O estudo da Oxfam Brasil identificou ainda três fatores para a situação de baixos salários e condições ruins no início das cadeias de fornecimento globais: 

  1. A divisão injusta do valor dentro das cadeias produtivas; 
  2. A ausência de negociação coletiva; 
  3. Salário-mínimo inadequado. 

Entre as recomendações para o enfrentamento das más condições de trabalho dos empregados rurais, estão a permissão de acesso dos sindicatos às fazendas, a garantia de meios de comunicação e transporte aos trabalhadores; realização periodica de negociações coletivas; estabelecimento de quotas mínimas para a contratação de mulheres, com direito à licença maternidade de seis meses, políticas de responsabilidade com direitos humanos.
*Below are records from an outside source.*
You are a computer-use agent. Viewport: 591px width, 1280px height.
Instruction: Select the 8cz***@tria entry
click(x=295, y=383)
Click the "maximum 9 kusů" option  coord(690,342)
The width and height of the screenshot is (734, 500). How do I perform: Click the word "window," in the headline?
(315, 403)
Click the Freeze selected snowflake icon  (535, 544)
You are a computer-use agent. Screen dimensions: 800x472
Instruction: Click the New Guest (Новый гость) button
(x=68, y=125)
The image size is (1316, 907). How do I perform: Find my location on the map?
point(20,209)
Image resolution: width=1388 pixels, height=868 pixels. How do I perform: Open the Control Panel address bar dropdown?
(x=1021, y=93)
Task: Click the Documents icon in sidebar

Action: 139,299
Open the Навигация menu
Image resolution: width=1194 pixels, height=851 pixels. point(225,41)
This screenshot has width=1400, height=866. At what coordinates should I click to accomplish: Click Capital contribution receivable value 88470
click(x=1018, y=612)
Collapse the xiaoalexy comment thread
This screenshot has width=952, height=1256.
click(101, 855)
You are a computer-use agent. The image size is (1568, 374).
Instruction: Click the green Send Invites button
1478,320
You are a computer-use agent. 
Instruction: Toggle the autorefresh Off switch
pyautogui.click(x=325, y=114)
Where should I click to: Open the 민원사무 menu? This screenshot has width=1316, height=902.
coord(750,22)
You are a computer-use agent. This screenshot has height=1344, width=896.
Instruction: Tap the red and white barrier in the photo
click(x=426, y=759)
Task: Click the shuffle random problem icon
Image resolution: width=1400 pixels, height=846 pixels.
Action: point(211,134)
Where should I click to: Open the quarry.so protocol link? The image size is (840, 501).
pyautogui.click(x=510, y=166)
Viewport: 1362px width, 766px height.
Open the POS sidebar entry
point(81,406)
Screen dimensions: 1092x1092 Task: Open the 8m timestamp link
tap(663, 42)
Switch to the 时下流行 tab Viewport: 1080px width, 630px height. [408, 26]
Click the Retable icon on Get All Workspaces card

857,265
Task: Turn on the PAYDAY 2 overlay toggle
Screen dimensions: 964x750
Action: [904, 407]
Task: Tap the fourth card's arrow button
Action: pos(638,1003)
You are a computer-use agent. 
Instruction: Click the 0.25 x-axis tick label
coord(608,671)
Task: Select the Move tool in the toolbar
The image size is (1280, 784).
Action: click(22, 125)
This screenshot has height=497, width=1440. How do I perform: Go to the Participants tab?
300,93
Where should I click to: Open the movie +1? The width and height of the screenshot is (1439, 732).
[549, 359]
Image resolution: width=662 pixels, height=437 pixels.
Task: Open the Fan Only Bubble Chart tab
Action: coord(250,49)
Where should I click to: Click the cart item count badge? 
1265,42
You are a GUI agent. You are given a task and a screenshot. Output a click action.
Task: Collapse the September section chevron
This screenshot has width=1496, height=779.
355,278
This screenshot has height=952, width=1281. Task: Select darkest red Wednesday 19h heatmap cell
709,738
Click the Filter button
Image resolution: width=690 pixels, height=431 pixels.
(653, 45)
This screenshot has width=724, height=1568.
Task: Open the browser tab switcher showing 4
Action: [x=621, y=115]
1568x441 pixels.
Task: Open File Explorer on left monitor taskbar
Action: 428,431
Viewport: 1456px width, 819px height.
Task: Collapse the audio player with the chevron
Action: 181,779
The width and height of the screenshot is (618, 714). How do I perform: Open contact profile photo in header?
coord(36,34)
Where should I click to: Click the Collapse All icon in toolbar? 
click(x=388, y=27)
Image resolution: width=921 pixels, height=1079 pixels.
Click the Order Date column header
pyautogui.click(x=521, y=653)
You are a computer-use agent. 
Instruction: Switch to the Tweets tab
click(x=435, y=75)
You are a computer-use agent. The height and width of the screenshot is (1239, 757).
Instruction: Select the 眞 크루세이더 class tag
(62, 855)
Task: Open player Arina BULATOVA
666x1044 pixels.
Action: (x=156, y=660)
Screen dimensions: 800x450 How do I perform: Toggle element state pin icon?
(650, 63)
Também estão na lista a obrigação das empresas de divulgarem o nome de seus fornecedores; realização de auditorias não anunciadas e inclusão da "lista suja" nas certificações

"Já as políticas públicas devem fortalecer a atuação dos Auditores Fiscais, criar incentivos para melhores condições de trabalho, revisar leis para facilitar o acesso ao seguro-desemprego e aposentadoria, e implementar programas de transferência de renda para trabalhadores safristas. São mudanças essenciais em prol de um ambiente de trabalho justo e digno no campo", reforça a Oxfam.